▶ Apply what you read
**1.** Reproduce the portion of the passage about family illness starting at "My sister told" and ending at "it for paperwork.".
**2.** For each statement, say whether it agrees with the passage about family illness. Answer yes or no, and quote the deciding words. (a) The thyroid test results came back in about a week. (b) The growth in the narrator's neck proved benign. (c) The father drank cranberry juice for what he took to be bladder infections.
**3.** In the passage about family illness, what did the mother tell the father to get him to see a doctor?

▶ Page text
☆ ☆ ☆ ☆

In late 2011, while my sister was waiting for her treatment to start, I went to a doctor for a routine check-up and he saw what he believed to be a tumor in my neck. A few samples were taken of what ended up being my enlarged thyroid, but no one could tell me if it was benign (a goiter) or malignant (cancer) until they'd chopped it in half and tested the part they'd removed. The test results took nearly three weeks in which I pondered my mortality and the possible treatment that I'd have to endure. I knew chances were low that I had thyroid cancer, and even lower that it would kill me, but cancer became even less abstract for me. I was looking at having one of the most "treatable" cancers, but I was terrified at the thought of chemo or radiation treatment.

I was lucky. It was a benign tumor for me. There was no monster under my bed,  though people were sure checking to make certain. The long needles inserted into my neck and later the stapled gap across my slit throat were evidence of their careful efforts. My sister was not so lucky. It turns out that my father has been similarly hit by misfortune.

For some years, my father has had what he has concluded are "bladder infections". He'd drink cranberry juice, as that's the rumored natural substance that will clear such things up and gobble down Cystex for supposed urinary tract issues. Like many men, he hated going to doctors and rarely went to one unless he was on death's doorstep or it was required for some sort of paperwork for his disability benefits.

My sister told me that she saw blood on the toilet seat recently. Since my mother is long past menopause and my sister had her fun factory yanked out along with her enormous blood-sucking tumor, she knew there was a high likelihood that it related to my father. She told my mother and, knowing my dad's reluctance to see a physician, old mom tricked him into getting a check-up by saying that their insurance required it for paperwork.

☆ ☆ ☆ ☆

▶ Source information
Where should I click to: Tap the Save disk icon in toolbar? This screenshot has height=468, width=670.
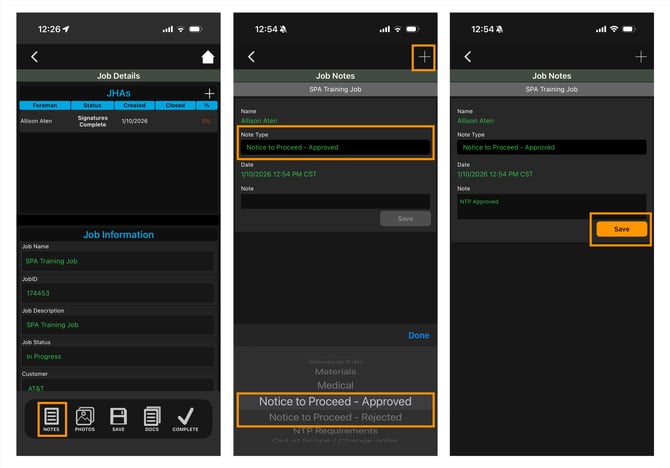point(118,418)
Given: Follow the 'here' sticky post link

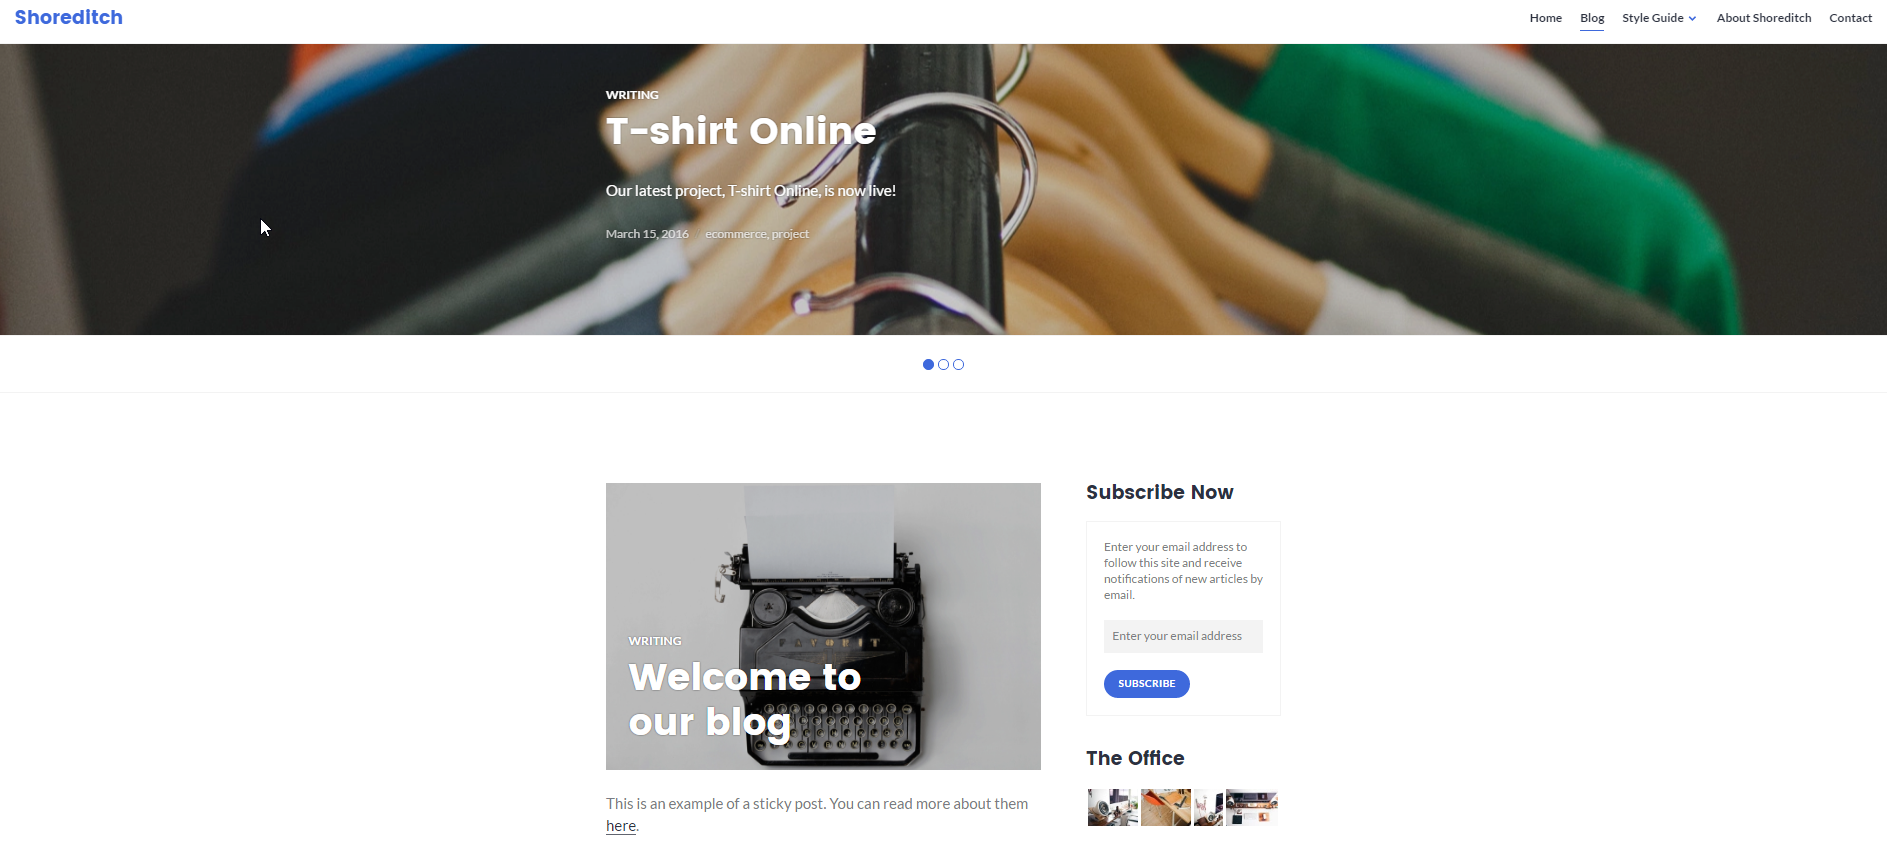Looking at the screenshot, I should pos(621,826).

☆ ☆ ☆ ☆

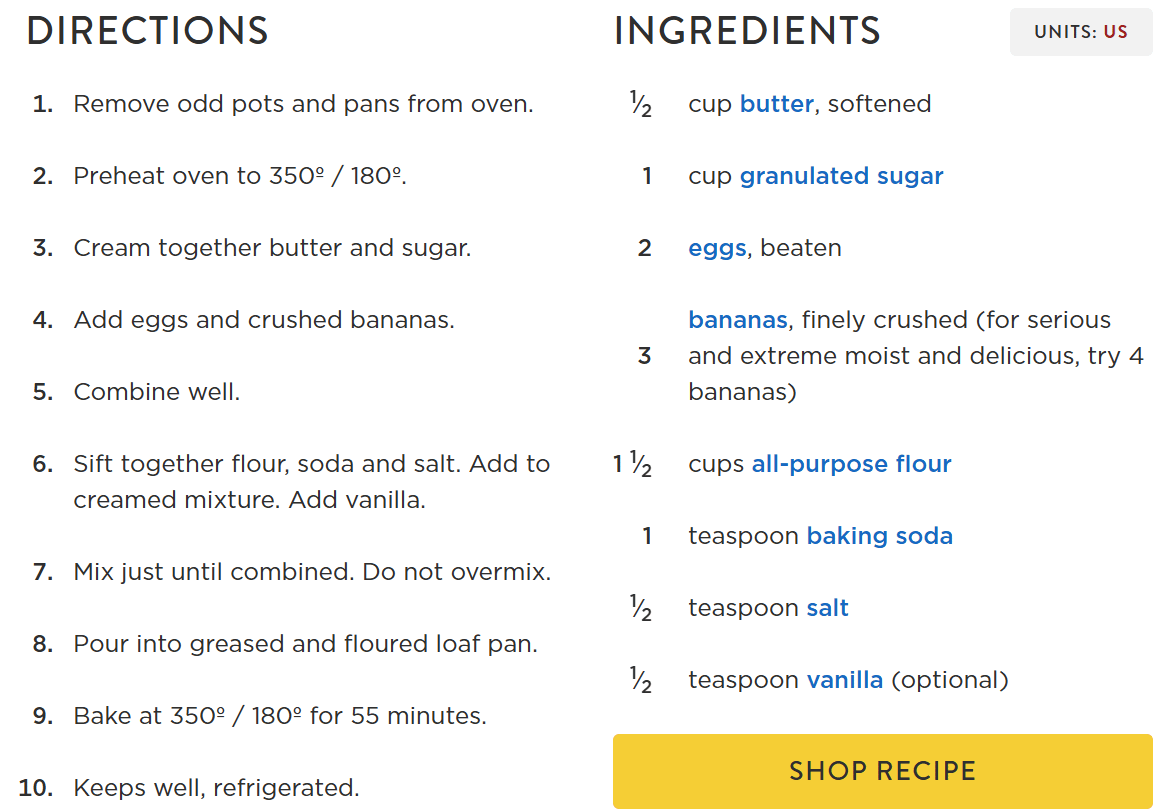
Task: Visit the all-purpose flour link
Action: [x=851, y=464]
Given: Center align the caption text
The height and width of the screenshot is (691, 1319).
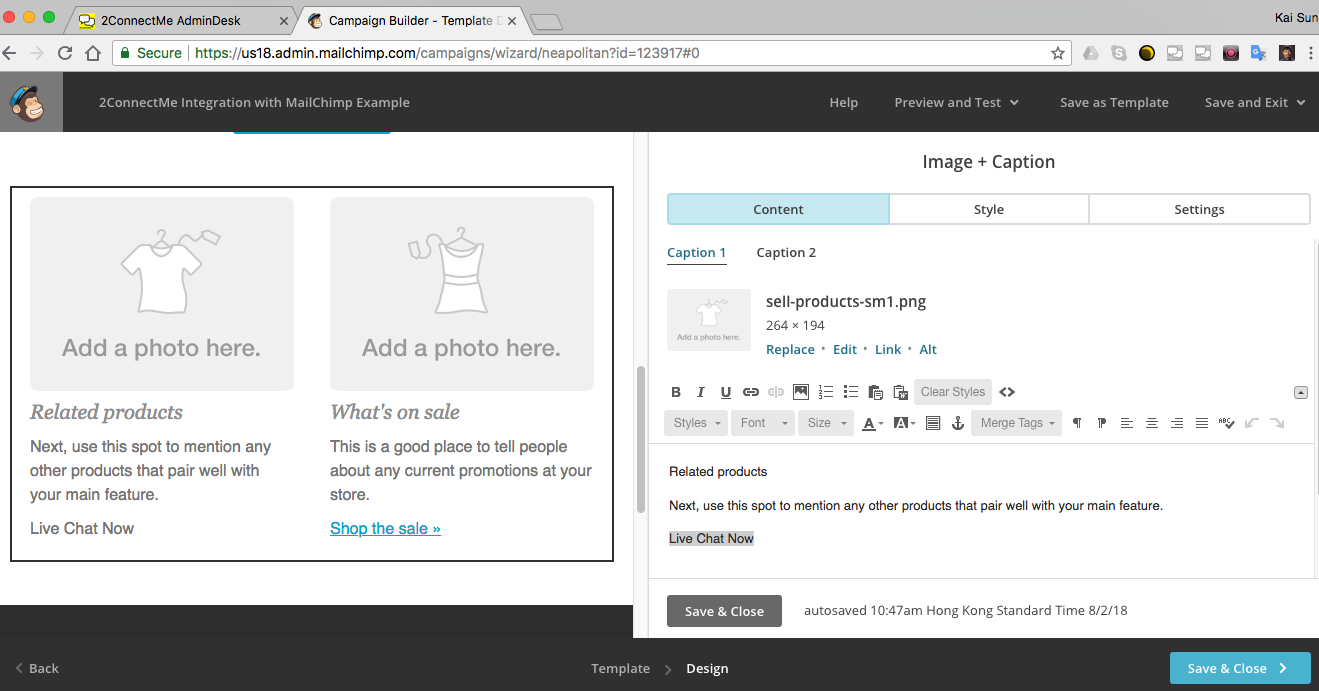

☆ ☆ ☆ ☆

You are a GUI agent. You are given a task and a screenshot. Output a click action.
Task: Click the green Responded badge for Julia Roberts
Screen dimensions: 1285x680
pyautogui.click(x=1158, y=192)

☆ ☆ ☆ ☆

▶ Answer set
**1.**
My sister told me that she saw blood on the toilet seat recently. Since my mother is long past menopause and my sister had her fun factory yanked out along with her enormous blood-sucking tumor, she knew there was a high likelihood that it related to my father. She told my mother and, knowing my dad's reluctance to see a physician, old mom tricked him into getting a check-up by saying that their insurance required it for paperwork.

**2.**
(a) No: "The test results took nearly three weeks"
(b) Yes: "It was a benign tumor for me."
(c) Yes: "He'd drink cranberry juice, as that's the rumored natural substance that will clear such things up"

**3.** She told him that their insurance required a check-up for paperwork.